▶ _Objective_:
Copy out the data again word for word, from the line containing "Click into the nitrate search field" through the end of the data.

▶ _Data in this exercise_:
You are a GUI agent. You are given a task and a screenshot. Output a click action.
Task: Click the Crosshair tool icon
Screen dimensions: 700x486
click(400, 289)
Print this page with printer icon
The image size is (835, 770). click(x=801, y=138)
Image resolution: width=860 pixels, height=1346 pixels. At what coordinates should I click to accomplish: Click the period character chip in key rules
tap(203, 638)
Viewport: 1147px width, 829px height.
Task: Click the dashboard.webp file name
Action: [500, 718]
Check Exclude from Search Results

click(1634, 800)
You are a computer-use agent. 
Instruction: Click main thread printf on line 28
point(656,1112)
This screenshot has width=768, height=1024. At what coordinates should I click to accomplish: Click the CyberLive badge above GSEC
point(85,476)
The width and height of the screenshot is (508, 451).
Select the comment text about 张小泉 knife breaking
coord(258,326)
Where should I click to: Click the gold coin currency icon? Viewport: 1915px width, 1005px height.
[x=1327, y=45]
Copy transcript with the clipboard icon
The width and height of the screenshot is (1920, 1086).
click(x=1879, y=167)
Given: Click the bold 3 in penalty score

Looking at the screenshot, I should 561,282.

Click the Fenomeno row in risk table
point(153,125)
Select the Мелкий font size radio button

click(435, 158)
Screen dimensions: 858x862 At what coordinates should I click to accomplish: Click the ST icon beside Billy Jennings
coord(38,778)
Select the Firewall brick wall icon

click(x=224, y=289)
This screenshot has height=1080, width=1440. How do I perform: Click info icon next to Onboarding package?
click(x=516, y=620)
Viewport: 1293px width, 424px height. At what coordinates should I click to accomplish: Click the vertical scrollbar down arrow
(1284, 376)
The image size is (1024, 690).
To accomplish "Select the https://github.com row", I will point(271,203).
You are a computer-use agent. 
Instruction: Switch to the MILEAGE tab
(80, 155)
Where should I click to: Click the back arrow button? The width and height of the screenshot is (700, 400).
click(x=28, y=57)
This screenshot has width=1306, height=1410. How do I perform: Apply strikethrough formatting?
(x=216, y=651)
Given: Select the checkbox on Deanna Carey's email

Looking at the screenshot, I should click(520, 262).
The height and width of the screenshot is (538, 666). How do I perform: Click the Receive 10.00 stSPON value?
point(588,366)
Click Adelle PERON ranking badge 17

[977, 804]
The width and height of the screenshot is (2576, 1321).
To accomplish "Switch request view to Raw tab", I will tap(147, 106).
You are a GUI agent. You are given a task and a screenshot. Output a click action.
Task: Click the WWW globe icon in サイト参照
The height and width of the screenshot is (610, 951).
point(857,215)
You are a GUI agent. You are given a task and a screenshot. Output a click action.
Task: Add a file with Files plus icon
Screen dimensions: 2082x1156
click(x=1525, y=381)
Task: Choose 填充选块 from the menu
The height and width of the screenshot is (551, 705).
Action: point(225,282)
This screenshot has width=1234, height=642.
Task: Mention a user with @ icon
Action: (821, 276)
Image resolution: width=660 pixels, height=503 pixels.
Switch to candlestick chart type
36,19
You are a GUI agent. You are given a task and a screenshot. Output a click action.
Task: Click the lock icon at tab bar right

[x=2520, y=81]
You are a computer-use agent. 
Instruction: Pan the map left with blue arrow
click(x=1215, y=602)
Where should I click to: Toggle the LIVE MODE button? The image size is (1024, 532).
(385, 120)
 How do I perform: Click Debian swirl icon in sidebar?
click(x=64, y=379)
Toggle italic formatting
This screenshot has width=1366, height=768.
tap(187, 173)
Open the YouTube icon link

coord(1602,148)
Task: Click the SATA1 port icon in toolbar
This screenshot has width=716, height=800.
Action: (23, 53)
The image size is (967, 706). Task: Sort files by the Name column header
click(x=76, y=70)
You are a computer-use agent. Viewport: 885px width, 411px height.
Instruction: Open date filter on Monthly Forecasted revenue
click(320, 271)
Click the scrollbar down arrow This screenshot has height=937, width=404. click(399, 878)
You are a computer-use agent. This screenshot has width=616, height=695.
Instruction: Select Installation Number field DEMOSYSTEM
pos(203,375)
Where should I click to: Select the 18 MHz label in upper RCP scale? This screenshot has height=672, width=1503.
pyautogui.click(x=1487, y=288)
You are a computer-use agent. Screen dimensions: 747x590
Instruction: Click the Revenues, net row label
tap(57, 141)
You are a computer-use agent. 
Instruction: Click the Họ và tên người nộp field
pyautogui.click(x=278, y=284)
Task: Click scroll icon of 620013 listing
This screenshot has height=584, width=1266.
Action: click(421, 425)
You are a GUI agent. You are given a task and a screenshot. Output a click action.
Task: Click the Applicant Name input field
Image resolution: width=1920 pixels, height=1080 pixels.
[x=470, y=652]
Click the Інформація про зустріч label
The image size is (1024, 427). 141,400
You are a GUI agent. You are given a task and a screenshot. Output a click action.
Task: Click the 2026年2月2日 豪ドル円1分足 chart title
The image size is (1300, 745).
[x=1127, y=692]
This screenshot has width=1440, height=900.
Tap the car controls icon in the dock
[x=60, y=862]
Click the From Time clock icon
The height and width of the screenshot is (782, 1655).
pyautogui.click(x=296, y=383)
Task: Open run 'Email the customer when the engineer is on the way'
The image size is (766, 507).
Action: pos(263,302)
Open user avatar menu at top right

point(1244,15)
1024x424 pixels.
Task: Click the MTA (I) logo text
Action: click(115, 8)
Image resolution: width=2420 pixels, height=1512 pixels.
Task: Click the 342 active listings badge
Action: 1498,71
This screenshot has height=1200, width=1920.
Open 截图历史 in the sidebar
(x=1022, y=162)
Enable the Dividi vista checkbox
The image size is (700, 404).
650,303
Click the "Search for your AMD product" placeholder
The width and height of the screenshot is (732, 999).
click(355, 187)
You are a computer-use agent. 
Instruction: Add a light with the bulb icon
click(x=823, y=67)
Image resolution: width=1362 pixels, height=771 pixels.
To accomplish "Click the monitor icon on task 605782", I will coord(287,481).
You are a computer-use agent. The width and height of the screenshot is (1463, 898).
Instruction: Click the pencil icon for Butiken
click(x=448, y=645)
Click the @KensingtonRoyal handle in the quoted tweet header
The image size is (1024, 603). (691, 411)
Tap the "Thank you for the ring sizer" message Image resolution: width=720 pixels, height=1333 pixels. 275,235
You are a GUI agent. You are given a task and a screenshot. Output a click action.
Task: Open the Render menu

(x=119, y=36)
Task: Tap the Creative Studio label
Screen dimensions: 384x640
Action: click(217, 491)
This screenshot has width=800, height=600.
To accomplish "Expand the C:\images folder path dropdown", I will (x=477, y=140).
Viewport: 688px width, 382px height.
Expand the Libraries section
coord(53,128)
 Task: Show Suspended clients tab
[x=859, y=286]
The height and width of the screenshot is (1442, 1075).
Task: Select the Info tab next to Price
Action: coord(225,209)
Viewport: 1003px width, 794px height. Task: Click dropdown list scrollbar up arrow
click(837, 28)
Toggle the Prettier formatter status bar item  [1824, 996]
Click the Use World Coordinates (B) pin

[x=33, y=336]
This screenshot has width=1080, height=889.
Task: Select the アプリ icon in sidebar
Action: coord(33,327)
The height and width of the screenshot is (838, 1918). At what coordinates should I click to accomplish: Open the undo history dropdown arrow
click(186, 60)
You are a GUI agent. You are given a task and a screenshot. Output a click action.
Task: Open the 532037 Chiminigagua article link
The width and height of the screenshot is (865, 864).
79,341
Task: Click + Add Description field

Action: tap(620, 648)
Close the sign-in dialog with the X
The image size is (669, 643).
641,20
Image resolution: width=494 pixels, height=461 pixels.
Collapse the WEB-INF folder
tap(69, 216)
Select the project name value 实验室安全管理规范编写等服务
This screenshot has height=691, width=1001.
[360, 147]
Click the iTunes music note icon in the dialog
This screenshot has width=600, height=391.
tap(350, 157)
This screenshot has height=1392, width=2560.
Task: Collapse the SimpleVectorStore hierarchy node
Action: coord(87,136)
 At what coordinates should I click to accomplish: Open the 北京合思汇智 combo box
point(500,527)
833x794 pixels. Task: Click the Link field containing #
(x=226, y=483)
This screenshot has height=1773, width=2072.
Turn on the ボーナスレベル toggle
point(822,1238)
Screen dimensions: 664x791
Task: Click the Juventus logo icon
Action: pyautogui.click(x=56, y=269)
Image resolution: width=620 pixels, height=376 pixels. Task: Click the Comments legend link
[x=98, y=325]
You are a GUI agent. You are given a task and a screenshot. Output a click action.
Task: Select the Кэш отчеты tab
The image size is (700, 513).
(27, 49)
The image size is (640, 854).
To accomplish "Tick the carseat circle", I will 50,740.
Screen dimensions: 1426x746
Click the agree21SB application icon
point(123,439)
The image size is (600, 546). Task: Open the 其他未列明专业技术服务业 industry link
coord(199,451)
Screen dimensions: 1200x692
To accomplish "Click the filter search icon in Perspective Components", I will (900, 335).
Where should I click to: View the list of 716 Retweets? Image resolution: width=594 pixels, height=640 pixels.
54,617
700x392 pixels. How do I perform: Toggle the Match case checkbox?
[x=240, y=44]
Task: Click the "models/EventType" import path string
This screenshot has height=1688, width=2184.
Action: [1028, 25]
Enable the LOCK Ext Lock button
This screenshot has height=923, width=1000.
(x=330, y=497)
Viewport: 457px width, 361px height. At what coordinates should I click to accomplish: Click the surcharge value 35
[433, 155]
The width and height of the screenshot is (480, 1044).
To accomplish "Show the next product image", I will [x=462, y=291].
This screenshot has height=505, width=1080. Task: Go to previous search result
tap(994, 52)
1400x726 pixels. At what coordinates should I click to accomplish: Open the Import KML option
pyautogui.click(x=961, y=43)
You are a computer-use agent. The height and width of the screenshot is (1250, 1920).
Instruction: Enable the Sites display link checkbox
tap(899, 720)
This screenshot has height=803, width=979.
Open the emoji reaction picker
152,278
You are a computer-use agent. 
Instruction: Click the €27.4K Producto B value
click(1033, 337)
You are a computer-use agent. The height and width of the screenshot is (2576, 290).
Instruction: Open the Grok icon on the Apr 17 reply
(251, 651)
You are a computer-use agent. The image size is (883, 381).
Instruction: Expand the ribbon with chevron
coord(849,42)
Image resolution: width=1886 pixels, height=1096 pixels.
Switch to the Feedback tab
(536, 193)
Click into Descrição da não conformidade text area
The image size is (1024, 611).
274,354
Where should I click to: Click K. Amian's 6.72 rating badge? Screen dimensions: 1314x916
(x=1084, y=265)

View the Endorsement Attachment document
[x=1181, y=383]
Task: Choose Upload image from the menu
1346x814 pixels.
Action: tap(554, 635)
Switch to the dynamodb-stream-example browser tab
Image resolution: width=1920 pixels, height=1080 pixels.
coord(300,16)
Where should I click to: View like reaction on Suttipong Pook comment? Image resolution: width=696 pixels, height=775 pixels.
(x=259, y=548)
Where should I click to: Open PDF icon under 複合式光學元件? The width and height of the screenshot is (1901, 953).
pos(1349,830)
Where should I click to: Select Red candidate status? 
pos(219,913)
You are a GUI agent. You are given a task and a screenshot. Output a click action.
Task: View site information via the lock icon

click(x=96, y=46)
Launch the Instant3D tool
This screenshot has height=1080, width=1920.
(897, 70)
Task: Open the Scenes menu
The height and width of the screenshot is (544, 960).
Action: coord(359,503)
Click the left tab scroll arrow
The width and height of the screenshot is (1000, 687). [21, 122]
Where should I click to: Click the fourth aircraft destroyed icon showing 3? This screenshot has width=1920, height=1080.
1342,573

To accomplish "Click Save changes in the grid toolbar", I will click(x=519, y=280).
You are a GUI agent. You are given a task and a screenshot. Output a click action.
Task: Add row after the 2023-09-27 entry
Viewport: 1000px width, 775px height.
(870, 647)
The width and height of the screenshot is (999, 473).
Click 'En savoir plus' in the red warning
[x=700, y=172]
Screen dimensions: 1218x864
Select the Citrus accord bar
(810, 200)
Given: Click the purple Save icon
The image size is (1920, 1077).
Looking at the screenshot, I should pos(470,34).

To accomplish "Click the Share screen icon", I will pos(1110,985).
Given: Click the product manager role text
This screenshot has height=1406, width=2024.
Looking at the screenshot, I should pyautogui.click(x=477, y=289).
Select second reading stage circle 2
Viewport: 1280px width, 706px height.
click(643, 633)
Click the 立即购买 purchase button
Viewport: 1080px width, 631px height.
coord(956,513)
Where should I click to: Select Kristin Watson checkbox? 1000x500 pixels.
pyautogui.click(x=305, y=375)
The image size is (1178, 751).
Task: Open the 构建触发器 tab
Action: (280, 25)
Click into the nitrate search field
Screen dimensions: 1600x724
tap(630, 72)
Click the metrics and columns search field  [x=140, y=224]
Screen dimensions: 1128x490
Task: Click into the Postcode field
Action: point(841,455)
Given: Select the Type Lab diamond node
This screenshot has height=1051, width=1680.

▶ _Exercise result_:
Click into the nitrate search field
Screen dimensions: 1600x724
tap(630, 72)
Click the metrics and columns search field  [x=140, y=224]
Screen dimensions: 1128x490
Task: Click into the Postcode field
Action: point(841,455)
Given: Select the Type Lab diamond node
This screenshot has height=1051, width=1680.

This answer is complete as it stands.